Folgen des Ukrainekriegs in Bangladesch: Lebensmittelpreise fast verdoppelt
Stark steigende Lebensmittelpreise setzen der Bevölkerung zu. Jetzt soll ein staatliches Subventionsprogramm zur Stabilität beitragen.
Innerhalb von zwei Wochen haben sich in Dhaka die Preise für Lebensmittel zum Teil verdoppelt, sagen Bewohner:innen. Zunächst wurde das Speiseöl plötzlich teurer. Aber das ist nicht so ungewöhnlich vor dem Fastenmonat Ramadan, der in diesem Jahr am 2. April beginnt.
Doch auch für Gemüse, Linsen und Fleisch muss nun viel tiefer in die Geldbörse gegriffen werden. Die starke Verteuerung führte zu Protesten, die Regierung lenkte schnell ein.
Für die nächsten sechs Wochen sollen deshalb Grundnahrungsmittel für bis zu 10 Millionen Familien zu vergünstigten Preisen angeboten werden. Das soll für Stabilität sorgen. Eine weitere Erleichterung soll durch die Senkung der Mehrwertsteuer und der Einfuhrzölle folgen.
Regierung verweist auf gestiegene Rohölpreise
Tapan Kanti Ghosh, Staatssekretär im Handelsministerium, verweist auf die gestiegenen Rohölpreise und damit höhere Transportpreise als Ursache. Diese wirkten sich auch auf die weltweiten Warenpreise aus, sagte er der Nachrichtenagentur AFP. Damit verweist er letztlich auf den Krieg in der Ukraine als Grund für die massiven Preisanstiege.

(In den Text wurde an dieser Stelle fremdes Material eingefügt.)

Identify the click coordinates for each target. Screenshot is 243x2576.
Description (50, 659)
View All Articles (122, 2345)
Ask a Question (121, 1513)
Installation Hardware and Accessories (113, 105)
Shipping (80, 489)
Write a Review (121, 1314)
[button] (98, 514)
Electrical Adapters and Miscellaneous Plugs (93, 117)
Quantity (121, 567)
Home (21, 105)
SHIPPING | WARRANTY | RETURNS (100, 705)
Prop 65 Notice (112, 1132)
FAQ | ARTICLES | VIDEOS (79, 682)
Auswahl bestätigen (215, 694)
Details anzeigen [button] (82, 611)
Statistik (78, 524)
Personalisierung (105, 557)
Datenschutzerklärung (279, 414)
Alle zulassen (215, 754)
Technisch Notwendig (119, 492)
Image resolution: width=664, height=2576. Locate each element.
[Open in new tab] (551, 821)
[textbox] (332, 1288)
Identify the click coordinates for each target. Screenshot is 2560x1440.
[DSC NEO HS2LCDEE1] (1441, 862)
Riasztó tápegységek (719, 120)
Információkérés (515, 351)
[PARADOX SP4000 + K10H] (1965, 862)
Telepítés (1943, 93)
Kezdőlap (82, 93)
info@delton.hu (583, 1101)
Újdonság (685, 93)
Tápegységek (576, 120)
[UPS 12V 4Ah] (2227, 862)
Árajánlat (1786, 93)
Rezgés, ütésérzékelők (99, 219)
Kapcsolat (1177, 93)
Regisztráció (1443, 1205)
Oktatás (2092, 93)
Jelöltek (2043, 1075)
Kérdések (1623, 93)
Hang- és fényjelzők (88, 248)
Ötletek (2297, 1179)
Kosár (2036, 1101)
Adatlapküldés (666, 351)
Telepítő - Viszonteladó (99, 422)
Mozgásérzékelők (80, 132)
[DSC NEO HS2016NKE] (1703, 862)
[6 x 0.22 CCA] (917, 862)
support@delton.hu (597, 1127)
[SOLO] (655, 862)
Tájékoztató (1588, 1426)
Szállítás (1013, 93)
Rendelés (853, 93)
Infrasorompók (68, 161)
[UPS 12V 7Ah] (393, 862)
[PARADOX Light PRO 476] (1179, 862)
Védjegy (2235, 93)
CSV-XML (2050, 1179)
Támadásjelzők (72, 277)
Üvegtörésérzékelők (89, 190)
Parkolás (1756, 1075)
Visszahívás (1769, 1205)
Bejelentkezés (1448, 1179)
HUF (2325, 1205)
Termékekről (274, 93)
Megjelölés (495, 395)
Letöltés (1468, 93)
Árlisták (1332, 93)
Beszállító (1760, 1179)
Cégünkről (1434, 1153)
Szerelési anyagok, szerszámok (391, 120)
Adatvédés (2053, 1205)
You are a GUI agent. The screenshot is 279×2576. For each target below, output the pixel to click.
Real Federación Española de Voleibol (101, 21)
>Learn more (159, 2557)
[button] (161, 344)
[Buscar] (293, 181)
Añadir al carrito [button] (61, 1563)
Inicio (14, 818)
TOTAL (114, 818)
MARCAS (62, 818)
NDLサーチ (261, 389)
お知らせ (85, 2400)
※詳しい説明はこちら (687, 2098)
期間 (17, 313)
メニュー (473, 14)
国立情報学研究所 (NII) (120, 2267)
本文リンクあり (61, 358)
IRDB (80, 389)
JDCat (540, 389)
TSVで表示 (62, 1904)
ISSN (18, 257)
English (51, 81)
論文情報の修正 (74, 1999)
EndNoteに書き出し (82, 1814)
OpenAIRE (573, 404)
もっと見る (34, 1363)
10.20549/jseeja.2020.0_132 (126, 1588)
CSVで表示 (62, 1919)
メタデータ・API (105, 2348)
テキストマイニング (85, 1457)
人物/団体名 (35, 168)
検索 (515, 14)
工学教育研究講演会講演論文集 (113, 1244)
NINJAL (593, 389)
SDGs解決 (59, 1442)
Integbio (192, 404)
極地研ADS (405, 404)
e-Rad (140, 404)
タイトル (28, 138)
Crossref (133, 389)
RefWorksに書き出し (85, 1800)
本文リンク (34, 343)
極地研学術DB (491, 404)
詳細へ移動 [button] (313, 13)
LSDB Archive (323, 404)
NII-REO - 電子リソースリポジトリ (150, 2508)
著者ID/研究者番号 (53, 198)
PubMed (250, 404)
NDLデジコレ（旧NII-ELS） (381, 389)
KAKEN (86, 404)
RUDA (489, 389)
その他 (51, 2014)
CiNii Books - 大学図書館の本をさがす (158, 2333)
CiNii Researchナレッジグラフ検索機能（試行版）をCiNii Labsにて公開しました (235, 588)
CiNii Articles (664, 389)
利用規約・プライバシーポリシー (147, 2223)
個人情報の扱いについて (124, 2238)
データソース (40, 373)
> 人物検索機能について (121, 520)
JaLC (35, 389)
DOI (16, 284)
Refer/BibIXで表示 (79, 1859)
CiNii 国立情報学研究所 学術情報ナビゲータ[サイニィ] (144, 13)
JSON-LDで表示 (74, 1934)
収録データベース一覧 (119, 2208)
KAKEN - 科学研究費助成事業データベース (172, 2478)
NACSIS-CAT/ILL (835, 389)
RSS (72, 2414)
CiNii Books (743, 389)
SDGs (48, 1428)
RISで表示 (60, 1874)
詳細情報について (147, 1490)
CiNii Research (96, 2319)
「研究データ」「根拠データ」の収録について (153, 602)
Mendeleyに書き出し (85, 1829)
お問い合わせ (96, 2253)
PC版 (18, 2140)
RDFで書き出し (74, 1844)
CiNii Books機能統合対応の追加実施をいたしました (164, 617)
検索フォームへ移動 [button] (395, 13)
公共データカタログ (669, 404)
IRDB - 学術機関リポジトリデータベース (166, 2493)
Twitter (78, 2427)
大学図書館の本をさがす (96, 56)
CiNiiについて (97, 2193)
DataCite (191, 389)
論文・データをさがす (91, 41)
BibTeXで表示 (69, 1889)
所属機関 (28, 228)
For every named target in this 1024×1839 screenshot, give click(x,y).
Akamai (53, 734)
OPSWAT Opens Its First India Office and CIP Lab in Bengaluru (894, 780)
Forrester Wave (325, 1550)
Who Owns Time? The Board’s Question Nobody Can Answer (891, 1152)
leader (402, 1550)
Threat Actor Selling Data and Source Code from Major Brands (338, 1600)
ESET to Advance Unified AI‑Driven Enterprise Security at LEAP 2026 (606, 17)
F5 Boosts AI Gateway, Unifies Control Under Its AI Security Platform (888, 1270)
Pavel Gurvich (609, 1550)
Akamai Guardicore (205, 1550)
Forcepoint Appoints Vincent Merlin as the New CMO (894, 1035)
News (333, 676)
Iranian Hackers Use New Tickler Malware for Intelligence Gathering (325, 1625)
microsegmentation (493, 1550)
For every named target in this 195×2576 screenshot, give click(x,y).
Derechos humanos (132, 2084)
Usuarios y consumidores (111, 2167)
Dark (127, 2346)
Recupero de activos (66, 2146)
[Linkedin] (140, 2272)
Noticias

Allerdings verzeichnet auch das Nachbarland Indien einen ähnlichen Anstieg der Kraftstoffpreise – aber dort blieben die Preissteigerungen ansonsten gemäßigt.
Tatsächlich seien die Kosten für Reis, Eier und Zucker in Bangladesch deutlich schneller gestiegen als im weltweiten Vergleich, errechnet die Denkfabrik Centre for Policy Dialogue (CPD) in Bangladesch.
Laut CPD-Mitarbeiter Towfiqul Islam Khan sind die Preise für Grundnahrungsmittel in Bangladesch derzeit sogar höher als auf dem Weltmarkt. Doch liegt der monatliche Durchschnittsverdienst vieler Arbeitnehmer:innen in Bangladesch im unteren mittleren Rahmen. Zu erklären sei das möglicherweise durch Manipulationen und mangelnde Wirtschaftsleistung, sagt Khan der Dhaka Tribune.
Schon die Covid-Pandemie ließ die Kaufkraft sinken
Die wesentlich höheren Ausgaben belasten nun vor allem die unteren und mittleren Einkommen der knapp 170 Millionen starken Bevölkerung. Ihre Kaufkraft sei schon durch die Pandemie zurückgegangen, so Khan.
Die Inflation der Lebensmittelpreise von Oktober 2021 bis Januar 2022 beziffert CPD auf gut 5 Prozent – doch reicht ein einfacher Vergleich der aktuellen Preise, um zu sehen, dass das nicht der Realität entspricht.
Bangladesch galt lange als eines der ärmsten Länder in Südasien. In seinem 50-jährigen Bestehen machte das Land allerdings große Schritte. Der Zugang zu Bildung und Gesundheitsversorgung hat sich verbessert, die Wirtschaft wuchs, vor allem bei Dienstleistungen und in der Bekleidungsindustrie. Mittlerweile ist das Pro-Kopf-Einkommen statistisch gesehen in Bangladesch höher als im benachbarten Indien.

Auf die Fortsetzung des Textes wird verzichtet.